── Available data
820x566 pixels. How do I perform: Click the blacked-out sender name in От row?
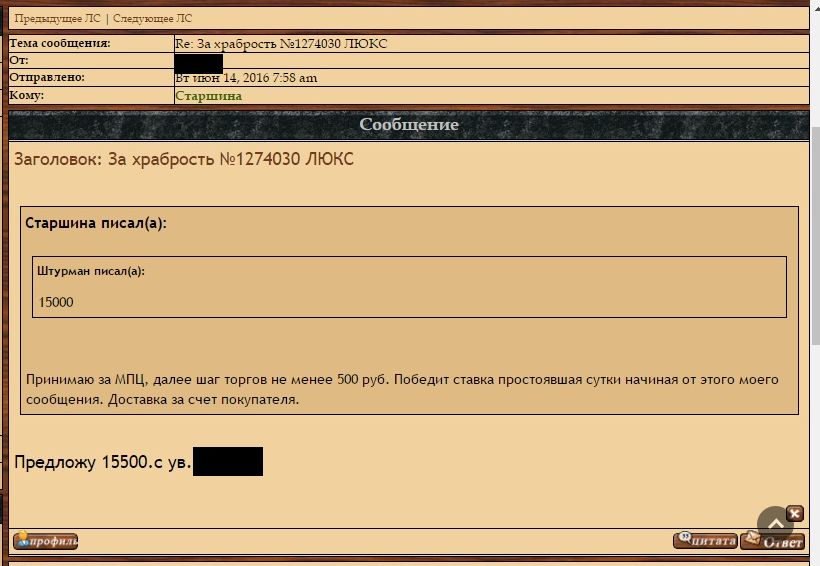pyautogui.click(x=199, y=63)
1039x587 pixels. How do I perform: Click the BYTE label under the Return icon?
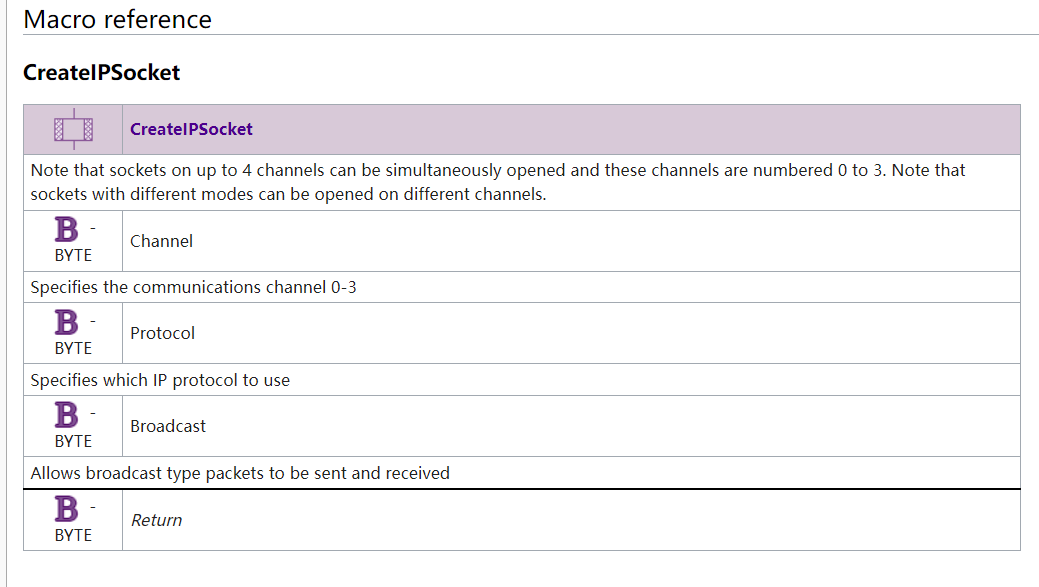pos(73,535)
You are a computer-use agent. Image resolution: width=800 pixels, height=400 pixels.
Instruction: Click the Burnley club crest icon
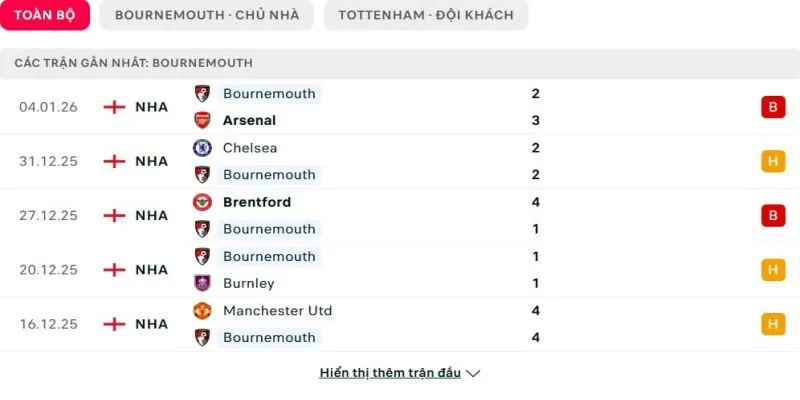202,283
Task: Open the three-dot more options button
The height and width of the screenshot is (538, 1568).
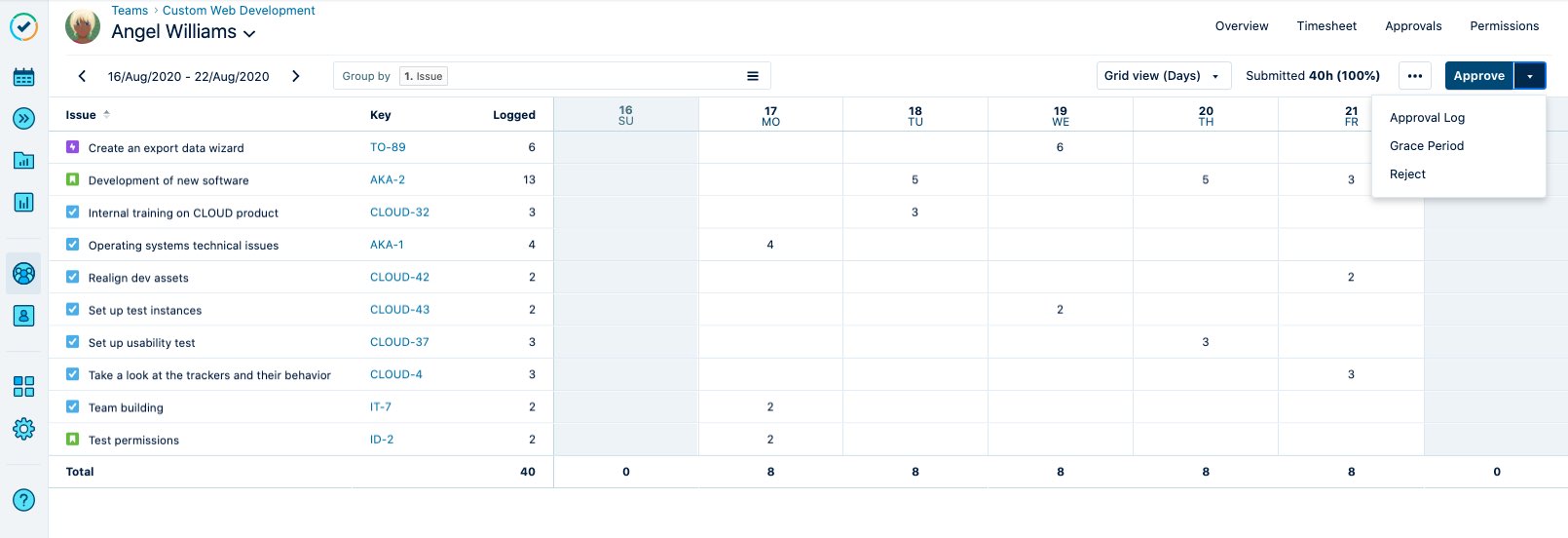Action: click(1415, 76)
────
*How to complete this task:* From the first line to the last, retype the entries above exactly, minus the pictures.

*Output:*
820x566 pixels. How do I perform: Click the blacked-out sender name in От row?
pyautogui.click(x=199, y=63)
1039x587 pixels. How do I perform: Click the BYTE label under the Return icon?
pos(73,535)
You are a computer-use agent. Image resolution: width=800 pixels, height=400 pixels.
Instruction: Click the Burnley club crest icon
202,283
Task: Open the three-dot more options button
The height and width of the screenshot is (538, 1568).
Action: click(1415, 76)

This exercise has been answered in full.